| Complete the following |
• a. Revise the footballer's biography between "Joaquim Claude Gonçalves" and "and last position.", inclusive, so that "substitute" becomes "replacement".
• b. Translate this sentence from the footballer's biography into Spanish: "Gonçalves appeared in 58 competitive matches during his spell at the Estádio João Cardoso."
Document passage START
Joaquim Claude Gonçalves Araújo (born 9 April 1994), known as Gonçalves, is a Portuguese professional footballer who plays for Bulgarian club PFC Ludogorets Razgrad as a defensive midfielder.

Club career

Ajaccio
Born in Propriano, Corsica of Portuguese descent, Gonçalves came through local AC Ajaccio's youth system. He made his Ligue 1 debut on 21 September 2013, coming on as a 46th-minute substitute for Jean-Baptiste Pierazzi in a 2–0 away loss against Stade Rennais FC. 

Gonçalves contributed 23 games – 14 starts – in his first season, but the club returned to Ligue 2 after finishing in 20th and last position.

Tondela
On 20 June 2016, Gonçalves signed a two-year contract with C.D. Tondela of the Portuguese Primeira Liga. He first appeared in the competition on 13 August, playing 34 minutes in a 0–2 home defeat to S.L. Benfica.

Gonçalves appeared in 58 competitive matches during his spell at the Estádio João Cardoso.

Troyes
On 30 August 2018, Gonçalves joined French second-tier side Troyes AC on a two-year deal. His maiden league appearance took place on 26 October, when he replaced Yoann Salmier midway through the second half of the 2–0 away victory over Grenoble Foot 38.

Gil Vicente
Gonçalves returned to the Portuguese top flight in summer 2019, agreeing to a contract at Gil Vicente FC. He scored his first goal for the club on 19 October, closing the 2–0 defeat of F.C. Penafiel in the third round of the Taça de Portugal. His first in the league came two months later, at home with Vitória de Guimarães (2–2).
Document passage END
Data to examine START
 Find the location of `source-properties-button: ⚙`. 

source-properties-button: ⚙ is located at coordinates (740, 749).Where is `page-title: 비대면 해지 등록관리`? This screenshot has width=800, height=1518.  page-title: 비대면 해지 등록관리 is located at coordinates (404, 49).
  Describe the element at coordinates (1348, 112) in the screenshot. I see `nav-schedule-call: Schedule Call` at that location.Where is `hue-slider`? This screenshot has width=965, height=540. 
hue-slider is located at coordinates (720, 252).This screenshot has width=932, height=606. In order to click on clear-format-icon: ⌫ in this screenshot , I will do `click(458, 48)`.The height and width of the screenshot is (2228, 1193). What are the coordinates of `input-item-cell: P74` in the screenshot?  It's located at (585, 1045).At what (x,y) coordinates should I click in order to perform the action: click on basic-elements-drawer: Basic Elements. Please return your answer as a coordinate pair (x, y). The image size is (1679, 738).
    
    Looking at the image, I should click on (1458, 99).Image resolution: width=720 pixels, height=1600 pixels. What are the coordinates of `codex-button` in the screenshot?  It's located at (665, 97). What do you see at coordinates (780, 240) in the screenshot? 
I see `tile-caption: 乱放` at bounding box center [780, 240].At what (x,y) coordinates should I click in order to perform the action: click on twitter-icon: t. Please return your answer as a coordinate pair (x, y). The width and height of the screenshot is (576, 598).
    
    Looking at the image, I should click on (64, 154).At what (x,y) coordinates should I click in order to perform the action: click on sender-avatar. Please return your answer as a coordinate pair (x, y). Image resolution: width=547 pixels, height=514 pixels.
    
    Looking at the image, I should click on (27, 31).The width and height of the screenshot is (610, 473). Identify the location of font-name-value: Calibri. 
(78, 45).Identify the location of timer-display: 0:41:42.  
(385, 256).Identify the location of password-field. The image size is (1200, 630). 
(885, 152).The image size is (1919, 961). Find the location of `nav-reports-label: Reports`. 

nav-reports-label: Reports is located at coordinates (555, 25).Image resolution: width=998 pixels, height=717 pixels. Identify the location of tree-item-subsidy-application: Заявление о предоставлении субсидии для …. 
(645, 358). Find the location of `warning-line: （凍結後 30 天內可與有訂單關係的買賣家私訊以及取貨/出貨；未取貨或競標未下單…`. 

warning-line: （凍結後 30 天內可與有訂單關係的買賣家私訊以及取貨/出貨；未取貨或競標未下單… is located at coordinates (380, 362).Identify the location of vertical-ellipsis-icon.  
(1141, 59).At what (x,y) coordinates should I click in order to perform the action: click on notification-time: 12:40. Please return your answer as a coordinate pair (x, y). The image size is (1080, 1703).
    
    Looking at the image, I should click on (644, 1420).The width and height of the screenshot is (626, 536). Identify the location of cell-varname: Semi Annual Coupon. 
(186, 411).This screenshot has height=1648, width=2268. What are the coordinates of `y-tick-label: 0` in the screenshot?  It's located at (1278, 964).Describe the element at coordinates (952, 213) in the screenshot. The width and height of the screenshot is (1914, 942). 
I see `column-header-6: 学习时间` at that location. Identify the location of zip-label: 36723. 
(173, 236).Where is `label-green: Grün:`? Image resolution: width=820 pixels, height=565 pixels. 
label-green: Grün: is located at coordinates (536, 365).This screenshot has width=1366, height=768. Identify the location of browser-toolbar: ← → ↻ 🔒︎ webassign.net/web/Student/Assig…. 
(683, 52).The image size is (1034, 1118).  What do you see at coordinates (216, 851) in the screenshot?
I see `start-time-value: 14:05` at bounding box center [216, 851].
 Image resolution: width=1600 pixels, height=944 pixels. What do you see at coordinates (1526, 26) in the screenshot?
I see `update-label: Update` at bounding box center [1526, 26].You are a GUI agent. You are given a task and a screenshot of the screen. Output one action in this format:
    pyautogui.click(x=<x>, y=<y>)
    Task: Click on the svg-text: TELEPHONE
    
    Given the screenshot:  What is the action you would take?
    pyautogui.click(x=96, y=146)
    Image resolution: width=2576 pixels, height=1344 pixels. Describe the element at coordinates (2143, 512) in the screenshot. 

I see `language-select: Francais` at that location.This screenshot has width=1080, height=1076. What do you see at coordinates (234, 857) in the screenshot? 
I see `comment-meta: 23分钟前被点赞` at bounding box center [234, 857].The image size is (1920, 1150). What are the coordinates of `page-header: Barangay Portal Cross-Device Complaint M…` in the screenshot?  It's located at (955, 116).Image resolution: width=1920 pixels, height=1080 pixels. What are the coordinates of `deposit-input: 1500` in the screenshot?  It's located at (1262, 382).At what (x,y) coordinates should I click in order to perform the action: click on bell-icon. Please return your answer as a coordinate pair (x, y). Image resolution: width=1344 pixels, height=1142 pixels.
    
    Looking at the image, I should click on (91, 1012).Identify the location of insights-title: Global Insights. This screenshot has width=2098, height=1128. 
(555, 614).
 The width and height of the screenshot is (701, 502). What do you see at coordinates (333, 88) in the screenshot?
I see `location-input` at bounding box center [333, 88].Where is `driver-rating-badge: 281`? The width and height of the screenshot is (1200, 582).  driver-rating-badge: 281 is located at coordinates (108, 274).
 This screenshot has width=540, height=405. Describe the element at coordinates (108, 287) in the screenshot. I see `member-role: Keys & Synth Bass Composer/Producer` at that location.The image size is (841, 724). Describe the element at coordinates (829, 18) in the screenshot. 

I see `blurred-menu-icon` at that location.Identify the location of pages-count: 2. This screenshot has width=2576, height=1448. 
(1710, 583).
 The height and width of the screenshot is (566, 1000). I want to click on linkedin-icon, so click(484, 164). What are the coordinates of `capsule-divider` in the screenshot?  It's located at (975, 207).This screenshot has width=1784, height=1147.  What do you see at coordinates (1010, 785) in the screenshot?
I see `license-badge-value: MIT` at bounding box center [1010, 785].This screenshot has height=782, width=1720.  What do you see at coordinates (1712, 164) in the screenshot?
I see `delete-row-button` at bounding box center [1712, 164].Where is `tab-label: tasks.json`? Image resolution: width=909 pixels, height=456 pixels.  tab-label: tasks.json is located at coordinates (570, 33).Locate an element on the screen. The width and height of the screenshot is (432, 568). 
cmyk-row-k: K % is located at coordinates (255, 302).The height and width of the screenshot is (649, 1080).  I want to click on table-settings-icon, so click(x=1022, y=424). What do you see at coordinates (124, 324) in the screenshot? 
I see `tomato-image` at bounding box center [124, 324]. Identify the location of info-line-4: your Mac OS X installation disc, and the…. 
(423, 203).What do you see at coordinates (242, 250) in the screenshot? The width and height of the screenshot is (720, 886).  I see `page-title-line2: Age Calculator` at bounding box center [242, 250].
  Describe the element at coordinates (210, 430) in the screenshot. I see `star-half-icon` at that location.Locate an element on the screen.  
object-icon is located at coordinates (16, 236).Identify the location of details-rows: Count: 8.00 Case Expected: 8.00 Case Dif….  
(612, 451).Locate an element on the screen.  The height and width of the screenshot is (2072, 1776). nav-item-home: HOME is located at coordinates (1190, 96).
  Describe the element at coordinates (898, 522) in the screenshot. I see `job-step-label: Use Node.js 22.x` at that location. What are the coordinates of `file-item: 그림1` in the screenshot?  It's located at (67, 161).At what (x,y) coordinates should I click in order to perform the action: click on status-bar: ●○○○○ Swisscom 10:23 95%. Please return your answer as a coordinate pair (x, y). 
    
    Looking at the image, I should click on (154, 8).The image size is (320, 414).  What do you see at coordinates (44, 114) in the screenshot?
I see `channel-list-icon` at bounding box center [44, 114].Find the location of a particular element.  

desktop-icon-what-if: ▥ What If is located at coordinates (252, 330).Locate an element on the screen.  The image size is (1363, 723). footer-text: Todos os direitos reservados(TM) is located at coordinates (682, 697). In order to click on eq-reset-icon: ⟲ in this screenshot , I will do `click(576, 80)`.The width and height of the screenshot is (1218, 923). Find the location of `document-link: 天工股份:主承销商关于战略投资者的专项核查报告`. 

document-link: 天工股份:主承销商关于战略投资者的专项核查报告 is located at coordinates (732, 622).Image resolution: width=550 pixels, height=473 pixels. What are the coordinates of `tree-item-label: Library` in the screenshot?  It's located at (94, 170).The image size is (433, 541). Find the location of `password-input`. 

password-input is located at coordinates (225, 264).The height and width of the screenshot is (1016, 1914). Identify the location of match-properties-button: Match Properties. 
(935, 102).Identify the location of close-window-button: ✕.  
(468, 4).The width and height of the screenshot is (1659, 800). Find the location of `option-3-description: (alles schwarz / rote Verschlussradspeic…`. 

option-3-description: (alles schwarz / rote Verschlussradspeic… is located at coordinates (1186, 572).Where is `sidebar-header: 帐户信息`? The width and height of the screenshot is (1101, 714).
Data to examine END
| Answers by item |
• a.
Joaquim Claude Gonçalves Araújo (born 9 April 1994), known as Gonçalves, is a Portuguese professional footballer who plays for Bulgarian club PFC Ludogorets Razgrad as a defensive midfielder.

Club career

Ajaccio
Born in Propriano, Corsica of Portuguese descent, Gonçalves came through local AC Ajaccio's youth system. He made his Ligue 1 debut on 21 September 2013, coming on as a 46th-minute replacement for Jean-Baptiste Pierazzi in a 2–0 away loss against Stade Rennais FC. 

Gonçalves contributed 23 games – 14 starts – in his first season, but the club returned to Ligue 2 after finishing in 20th and last position.

• b. Gonçalves disputó 58 partidos oficiales durante su etapa en el Estádio João Cardoso.